Exercises:
[A] Decide whether each statement below agrees with the article about working in a B&B for homeless people. Answer yes or no for each, quoting the deciding words from the article. (i) The writer returned to the country in 2015. (ii) The B&Bs are regulated and inspected. (iii) The police found the visually impaired elderly man at his burned-out flat.
[B] In the article about working in a B&B for homeless people, how many hours of support do the writer and a colleague offer on weekdays?
[C] Pick up the article about working in a B&B for homeless people after its final sentence and continue it in the same first-person voice.

Document excerpt:
The B&B where I work is a melting pot of vulnerable and dangerous characters

I quit my job working for a homelessness charity to live abroad for six years. Since my return in 2015 I have been doing agency work for a housing association as a floating support worker, and I’m shocked by how much this country has changed since I left.

Just a few months into the job, I have decided to leave the country again – overwhelmed by the lack of resources, levels of homelessness and increased risks for the people I work with.

As well as offering one-to-one support to those in temporary accommodation, I also worked a couple of afternoons a week in a privately run B&B, where single homeless people are placed by the council while it is assessing their housing applications.

Many of these people have mild and serious mental health issues, and often find themselves placed in the same bed and breakfast as care leavers, disabled and elderly people, as well as prolific offenders, drug dealers and alcoholics. In the particular B&B where I and a colleague offer four hours’ support on weekdays, these single homeless people are placed for anywhere between a few days and months on end. The B&Bs are not regulated or inspected because they are not offering 24-hour support. They are not hostels, though they accommodate many people that hostels have evicted.

Councils are placing people wherever there is a bed, without regard to the mix of residents. Giving a drug dealer the opportunity to live alongside a vulnerable care leaver or a drug addict, surely gives rise to the wrong opportunities?

Recently, we housed a visually impaired elderly man who had been discharged from hospital at 11pm to the out-of-hours housing service. His flat had burned down that day and he was left with no clothes but the ripped T-shirt and shorts he was wearing as he made his way over to the B&B in a taxi on a cold winter night. He went missing overnight, and the other residents said he had been confused and couldn’t find his room. The police found him back at his burned-out flat and he was, thankfully, then placed in more appropriate temporary accommodation.

Melting pot of vulnerable and dangerous characters

These establishments are cropping up all over the country. As the private sector steps in to profit from the increase in homelessness, councils are making use of similar unsupported and unregulated provision countrywide.

Data records:
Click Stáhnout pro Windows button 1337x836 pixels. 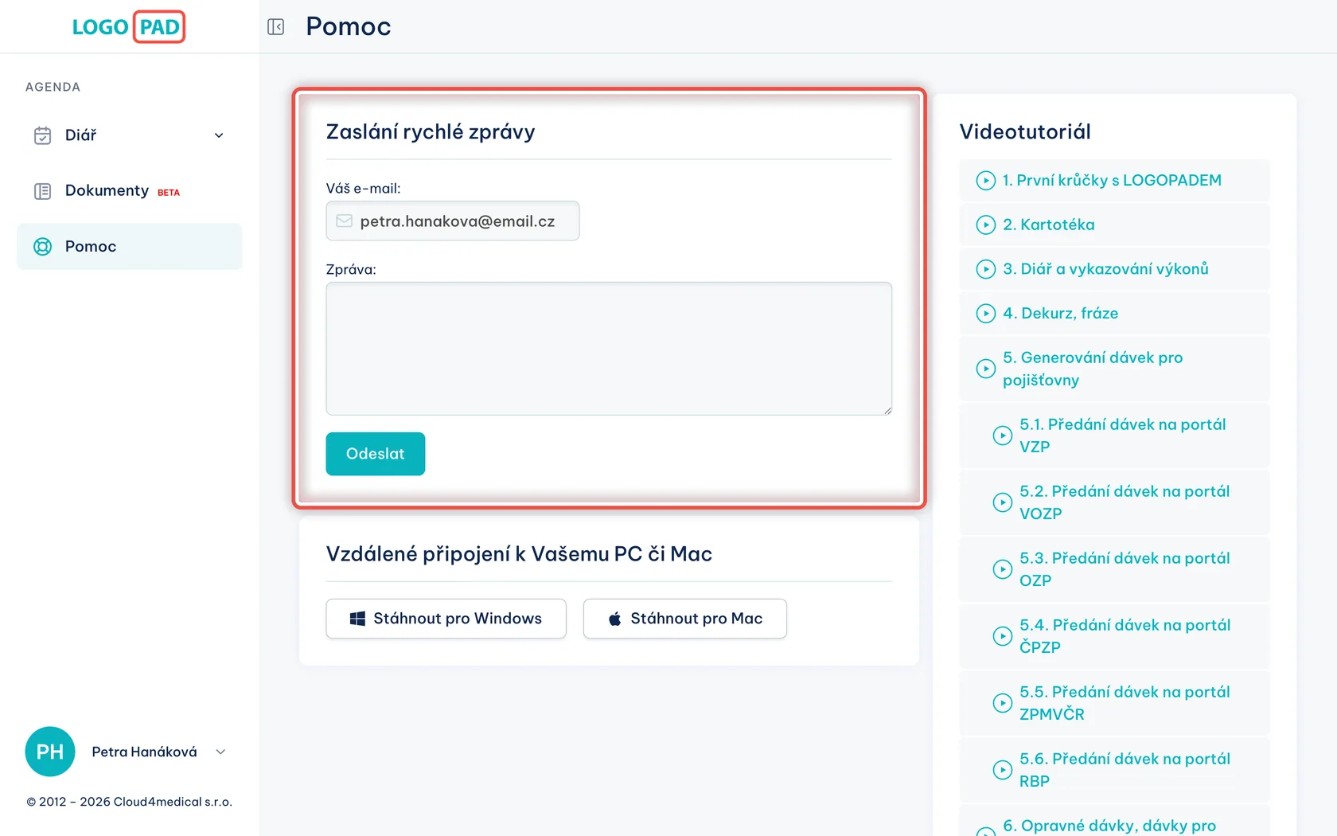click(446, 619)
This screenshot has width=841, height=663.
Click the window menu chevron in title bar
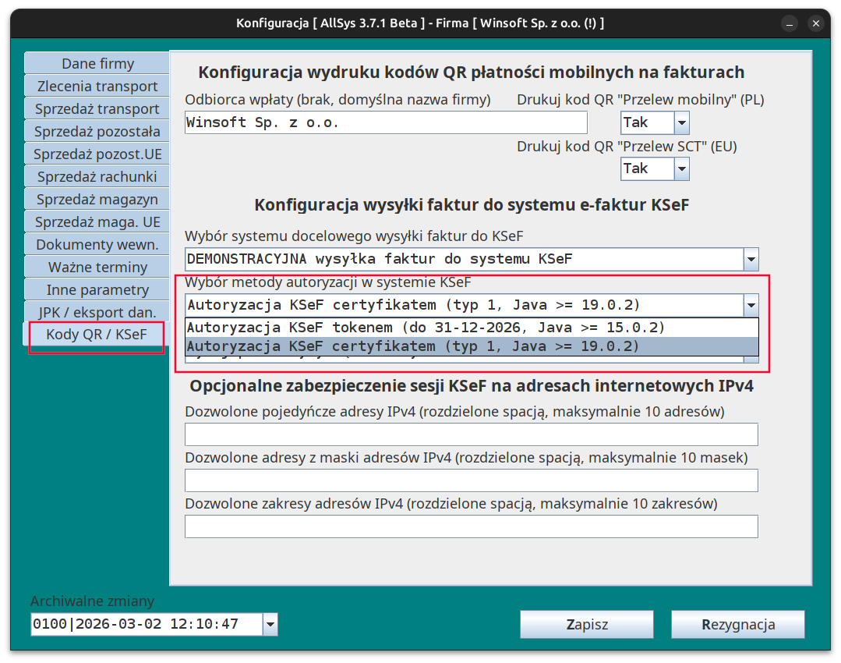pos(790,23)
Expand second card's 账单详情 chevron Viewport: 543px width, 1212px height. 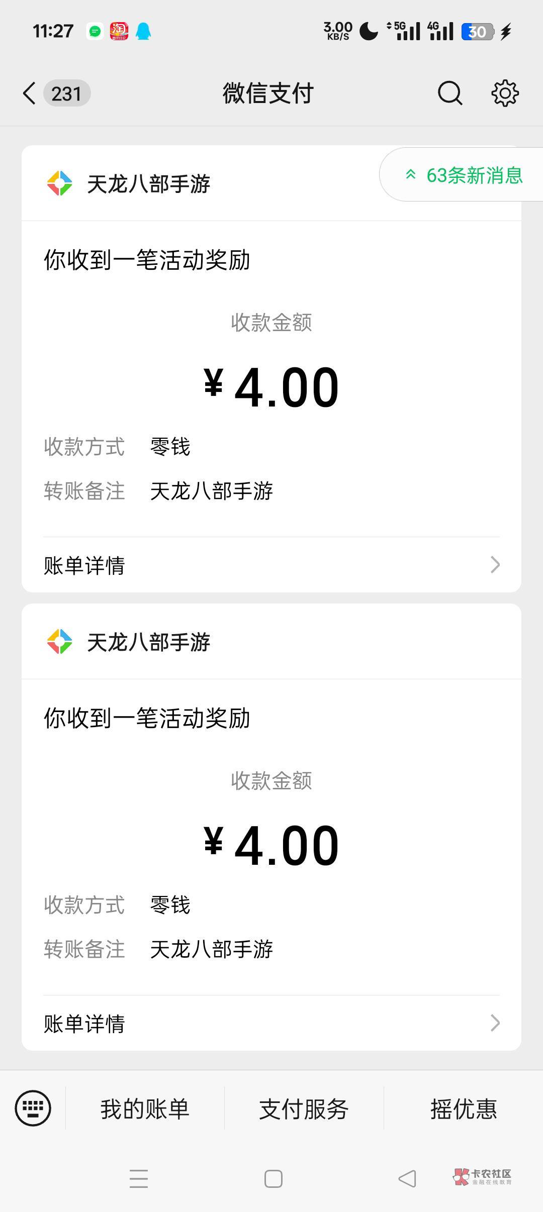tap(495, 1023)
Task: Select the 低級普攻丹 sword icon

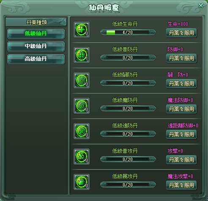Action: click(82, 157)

Answer list:
[A]
(i) Yes: "Since my return in 2015"
(ii) No: "The B&Bs are not regulated or inspected because they are not offering 24-hour support."
(iii) Yes: "The police found him back at his burned-out flat"

[B] Four hours.

[C]
The B&B I worked in has nearly 20 rooms and it is a simmering melting pot of vulnerable, dangerous and sometimes suicidal characters all under the same roof. For just under £200 a week the residents get a basic room with a microwave and a fridge. Although they get breakfast there are no cooking utensils – not even a tin opener. An assistant prepares the breakfast, and a housing manager is “on call” at all times, and frequently called out after 10pm. Nights are unsupervised and no visitors are allowed; CCTV cameras give away any rule-breaking and culprits are warned once and evicted after a second offence.

The police and ambulance services are regular visitors. In the past three months we have had two tragic deaths in the building, and the housing manager was threatened at knife point by an angry ex-resident who had managed to get back inside. There is frequent disruption at night, from alcoholics, drug users and people suffering from psychosis. My housing association insists that we always work in pairs when we visit this building, due to the risks to our safety.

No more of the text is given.